There’s no need to fear carbs, but eat them as part of a meal, not as snack foods. And reduce their “hyperglycemic toxicity” (high blood glucose levels, common in diabetics) by following these guidelines from Perfect Health Diet by Paul Jaminet, Ph.D. and Shou-Ching Jaminet, Ph.D.
The glycemic index is defined so that pure glucose has a GI of 100. A GI of 55 or less is considered to be low; fruits and vegetables typically have a GI in this range. The risk of hyperglycemic toxicity after eating 200 calories of a low-GI food is minimal. So if we can eat with a GI below 55, our diet should be safe. Fortunately, this can be done with any starch. The trick is to prepare the starch properly and to eat it as part of a meal, in combination with other foods.
Here are some ways to reduce the GI of starchy foods:
- Cook them gently. When starches are cooked in boiling water (as with home-cooked rice or boiled potatoes), their GI is fairly low, around 50 to 60; but when they are roasted at high temperatures, their GI often approaches 100.

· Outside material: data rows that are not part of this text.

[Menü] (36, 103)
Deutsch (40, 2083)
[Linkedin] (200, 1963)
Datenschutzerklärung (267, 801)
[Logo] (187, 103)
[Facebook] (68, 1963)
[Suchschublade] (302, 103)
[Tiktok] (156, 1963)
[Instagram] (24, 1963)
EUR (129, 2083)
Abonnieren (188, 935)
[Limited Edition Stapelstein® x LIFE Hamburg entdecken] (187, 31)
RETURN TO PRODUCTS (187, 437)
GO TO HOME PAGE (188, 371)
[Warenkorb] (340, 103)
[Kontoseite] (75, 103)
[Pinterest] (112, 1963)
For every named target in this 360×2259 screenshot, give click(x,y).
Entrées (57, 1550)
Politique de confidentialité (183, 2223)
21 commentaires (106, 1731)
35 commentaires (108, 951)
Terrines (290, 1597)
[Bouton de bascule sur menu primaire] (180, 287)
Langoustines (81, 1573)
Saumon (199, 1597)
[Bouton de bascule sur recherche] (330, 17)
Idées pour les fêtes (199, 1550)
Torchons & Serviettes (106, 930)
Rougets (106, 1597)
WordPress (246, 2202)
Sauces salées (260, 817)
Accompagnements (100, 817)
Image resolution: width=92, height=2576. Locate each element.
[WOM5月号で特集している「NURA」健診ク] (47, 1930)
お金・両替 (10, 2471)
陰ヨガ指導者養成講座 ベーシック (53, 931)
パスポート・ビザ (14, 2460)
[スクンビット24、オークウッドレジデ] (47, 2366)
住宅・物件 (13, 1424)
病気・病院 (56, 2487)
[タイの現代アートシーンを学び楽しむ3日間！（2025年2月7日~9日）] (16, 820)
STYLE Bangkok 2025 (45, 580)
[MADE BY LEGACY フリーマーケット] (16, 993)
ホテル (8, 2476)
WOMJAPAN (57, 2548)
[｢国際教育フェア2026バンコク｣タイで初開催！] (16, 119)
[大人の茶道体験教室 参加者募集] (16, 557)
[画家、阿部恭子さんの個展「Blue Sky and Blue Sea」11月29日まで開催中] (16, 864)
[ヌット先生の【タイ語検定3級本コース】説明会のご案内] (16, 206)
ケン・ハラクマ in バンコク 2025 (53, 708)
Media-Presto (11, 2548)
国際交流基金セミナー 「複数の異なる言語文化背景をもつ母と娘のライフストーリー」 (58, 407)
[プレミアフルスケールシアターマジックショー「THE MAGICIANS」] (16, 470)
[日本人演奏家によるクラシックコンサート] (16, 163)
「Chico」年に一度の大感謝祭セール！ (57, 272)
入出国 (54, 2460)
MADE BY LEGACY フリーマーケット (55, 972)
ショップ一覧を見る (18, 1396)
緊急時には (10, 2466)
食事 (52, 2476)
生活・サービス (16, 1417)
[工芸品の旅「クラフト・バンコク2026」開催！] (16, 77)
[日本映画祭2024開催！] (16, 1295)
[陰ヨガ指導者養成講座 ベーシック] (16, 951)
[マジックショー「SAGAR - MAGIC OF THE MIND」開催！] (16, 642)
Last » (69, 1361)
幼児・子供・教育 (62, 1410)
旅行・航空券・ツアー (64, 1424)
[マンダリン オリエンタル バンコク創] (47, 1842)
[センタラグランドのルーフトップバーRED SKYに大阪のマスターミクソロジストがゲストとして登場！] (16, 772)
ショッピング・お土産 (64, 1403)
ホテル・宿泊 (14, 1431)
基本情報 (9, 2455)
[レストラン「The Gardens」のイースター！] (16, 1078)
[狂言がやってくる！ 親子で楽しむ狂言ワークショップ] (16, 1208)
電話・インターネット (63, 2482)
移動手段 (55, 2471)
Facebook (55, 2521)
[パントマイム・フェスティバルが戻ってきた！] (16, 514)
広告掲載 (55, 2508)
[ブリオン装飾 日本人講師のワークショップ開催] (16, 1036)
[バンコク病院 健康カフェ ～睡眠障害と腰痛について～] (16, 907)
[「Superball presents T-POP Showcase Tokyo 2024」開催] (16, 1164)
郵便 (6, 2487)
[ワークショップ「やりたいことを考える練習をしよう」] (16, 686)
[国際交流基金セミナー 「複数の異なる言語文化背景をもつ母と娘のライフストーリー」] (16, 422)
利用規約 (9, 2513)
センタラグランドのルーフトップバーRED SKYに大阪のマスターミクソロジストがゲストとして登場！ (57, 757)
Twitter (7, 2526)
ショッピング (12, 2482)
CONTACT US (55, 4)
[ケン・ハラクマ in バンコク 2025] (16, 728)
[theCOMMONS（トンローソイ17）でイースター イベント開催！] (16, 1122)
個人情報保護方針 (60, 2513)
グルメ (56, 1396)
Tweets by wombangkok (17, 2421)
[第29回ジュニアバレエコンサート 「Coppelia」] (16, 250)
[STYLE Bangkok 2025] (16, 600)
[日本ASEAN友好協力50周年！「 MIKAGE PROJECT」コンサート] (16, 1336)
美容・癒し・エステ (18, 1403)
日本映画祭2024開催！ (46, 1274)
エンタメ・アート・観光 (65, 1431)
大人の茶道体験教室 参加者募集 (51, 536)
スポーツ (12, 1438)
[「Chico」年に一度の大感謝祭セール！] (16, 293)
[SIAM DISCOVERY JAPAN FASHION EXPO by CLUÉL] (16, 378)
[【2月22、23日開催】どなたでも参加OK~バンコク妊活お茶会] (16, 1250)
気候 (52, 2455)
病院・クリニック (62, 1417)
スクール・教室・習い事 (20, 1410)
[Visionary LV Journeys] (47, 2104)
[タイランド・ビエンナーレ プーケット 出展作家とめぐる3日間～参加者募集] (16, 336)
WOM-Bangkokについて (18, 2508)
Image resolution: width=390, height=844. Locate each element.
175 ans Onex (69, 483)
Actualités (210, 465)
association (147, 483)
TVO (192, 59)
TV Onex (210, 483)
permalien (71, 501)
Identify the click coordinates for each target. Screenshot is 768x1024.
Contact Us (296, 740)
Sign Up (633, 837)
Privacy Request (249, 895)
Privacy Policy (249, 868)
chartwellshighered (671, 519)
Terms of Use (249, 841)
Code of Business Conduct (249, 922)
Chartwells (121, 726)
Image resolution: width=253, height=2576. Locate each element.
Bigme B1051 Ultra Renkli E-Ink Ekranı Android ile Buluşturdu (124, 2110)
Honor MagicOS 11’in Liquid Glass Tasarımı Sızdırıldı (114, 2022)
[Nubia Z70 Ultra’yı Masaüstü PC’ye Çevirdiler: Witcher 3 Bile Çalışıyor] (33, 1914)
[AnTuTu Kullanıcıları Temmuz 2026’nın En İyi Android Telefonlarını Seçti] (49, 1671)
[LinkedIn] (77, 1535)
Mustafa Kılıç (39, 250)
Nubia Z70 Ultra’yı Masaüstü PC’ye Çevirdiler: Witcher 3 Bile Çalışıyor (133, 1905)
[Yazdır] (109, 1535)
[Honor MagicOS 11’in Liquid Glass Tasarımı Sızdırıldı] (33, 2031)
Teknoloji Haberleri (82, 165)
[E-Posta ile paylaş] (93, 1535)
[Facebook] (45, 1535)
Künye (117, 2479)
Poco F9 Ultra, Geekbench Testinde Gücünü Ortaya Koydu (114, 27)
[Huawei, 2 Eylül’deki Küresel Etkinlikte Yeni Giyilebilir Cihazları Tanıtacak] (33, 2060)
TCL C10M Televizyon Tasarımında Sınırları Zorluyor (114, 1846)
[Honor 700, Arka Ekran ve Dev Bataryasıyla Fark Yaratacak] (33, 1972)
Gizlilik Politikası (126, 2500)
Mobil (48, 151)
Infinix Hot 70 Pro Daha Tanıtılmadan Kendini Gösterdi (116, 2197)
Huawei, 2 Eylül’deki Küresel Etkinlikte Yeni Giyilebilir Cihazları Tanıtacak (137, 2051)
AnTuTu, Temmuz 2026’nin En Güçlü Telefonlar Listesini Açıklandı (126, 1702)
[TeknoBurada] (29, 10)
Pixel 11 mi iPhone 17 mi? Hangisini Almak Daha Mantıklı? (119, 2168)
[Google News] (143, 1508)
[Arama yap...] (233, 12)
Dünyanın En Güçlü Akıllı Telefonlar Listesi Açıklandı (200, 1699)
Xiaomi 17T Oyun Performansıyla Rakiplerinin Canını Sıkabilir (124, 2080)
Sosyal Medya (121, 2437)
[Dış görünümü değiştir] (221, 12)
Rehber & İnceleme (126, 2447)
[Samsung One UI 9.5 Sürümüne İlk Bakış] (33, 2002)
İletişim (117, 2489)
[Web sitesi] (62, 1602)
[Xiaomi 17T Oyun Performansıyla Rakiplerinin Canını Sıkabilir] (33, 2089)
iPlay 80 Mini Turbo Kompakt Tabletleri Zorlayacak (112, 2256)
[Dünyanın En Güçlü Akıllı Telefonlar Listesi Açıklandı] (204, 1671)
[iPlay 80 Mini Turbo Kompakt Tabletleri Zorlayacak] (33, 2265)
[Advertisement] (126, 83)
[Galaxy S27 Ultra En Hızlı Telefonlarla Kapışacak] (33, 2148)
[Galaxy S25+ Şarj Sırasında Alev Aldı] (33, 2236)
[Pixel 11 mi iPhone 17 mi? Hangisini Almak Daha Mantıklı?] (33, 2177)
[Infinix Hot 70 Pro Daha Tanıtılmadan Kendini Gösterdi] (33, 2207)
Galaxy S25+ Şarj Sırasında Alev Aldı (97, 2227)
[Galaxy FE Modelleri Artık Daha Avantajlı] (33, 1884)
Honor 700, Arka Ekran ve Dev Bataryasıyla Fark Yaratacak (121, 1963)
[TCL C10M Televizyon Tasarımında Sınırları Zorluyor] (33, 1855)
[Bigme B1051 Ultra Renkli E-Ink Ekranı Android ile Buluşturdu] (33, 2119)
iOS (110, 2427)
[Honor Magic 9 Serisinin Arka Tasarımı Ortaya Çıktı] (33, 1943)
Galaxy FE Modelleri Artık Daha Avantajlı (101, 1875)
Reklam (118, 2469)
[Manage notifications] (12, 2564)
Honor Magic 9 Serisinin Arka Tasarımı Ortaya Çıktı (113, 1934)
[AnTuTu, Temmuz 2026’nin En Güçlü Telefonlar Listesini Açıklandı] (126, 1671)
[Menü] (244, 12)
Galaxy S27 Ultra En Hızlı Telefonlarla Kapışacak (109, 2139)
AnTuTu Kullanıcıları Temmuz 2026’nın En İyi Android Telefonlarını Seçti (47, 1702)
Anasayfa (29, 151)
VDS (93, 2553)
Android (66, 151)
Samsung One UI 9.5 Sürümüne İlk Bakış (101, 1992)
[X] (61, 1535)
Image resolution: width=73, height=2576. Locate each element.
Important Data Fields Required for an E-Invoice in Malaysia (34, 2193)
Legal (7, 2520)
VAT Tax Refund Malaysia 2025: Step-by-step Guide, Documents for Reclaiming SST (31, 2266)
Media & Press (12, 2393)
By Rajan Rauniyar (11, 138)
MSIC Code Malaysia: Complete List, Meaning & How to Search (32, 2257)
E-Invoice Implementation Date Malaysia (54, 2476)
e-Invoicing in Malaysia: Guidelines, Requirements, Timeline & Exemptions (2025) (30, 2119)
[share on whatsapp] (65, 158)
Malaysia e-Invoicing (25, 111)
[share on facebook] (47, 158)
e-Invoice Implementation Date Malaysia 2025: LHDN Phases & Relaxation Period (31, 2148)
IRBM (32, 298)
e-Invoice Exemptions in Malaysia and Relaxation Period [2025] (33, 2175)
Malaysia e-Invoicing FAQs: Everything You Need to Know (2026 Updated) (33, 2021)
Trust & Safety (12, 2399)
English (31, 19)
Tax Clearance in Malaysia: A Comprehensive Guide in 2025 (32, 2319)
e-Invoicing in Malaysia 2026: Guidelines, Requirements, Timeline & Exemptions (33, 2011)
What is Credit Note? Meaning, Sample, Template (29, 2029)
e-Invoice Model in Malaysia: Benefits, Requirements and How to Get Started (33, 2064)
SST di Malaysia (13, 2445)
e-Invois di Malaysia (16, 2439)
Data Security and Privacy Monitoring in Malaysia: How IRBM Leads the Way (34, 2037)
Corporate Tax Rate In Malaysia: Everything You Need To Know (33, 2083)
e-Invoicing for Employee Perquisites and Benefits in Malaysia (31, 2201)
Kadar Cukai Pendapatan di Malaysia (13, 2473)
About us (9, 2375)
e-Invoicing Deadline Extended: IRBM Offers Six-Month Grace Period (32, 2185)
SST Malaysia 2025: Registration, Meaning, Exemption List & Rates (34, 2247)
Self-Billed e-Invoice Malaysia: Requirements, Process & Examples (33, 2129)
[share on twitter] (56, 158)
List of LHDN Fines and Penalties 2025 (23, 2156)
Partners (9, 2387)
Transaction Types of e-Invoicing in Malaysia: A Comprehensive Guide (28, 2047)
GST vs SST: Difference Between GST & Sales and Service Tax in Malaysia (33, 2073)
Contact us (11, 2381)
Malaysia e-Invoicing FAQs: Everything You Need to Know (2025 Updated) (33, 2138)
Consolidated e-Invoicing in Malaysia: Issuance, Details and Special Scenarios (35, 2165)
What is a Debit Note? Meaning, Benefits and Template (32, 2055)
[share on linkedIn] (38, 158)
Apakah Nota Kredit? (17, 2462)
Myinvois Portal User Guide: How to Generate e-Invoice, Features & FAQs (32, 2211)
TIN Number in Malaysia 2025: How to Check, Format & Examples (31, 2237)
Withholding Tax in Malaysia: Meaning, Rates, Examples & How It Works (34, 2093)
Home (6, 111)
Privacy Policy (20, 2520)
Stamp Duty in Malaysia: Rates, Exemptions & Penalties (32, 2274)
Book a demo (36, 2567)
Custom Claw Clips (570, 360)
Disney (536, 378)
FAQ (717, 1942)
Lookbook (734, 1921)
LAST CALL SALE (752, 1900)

- Avoid industrially prepared foods. To speed foods through factories, industrial foods are often processed at very high temperatures, raising their glycemic index. Commercial puffed rice or instant rice has a GI almost double that of home-cooked rice.
- Eat starches with fat. Fat greatly slows down the speed at which starches are digested, substantially reducing the peak blood glucose following a meal. Dairy products—milk, butter, and sour cream—are especially helpful. Put some butter on your potato!
- Eat starches with vegetables. Including fiber in a meal significantly reduces the GI of accompanying starch. Vegetables are a natural way to add fiber to a meal.
- Eat starches with acids, especially vinegar. Vinegar, pickle juice, and many other acids reduce the GI of starches. The effect of all these measures is to lower the GI of starchy foods by more than 50 percent.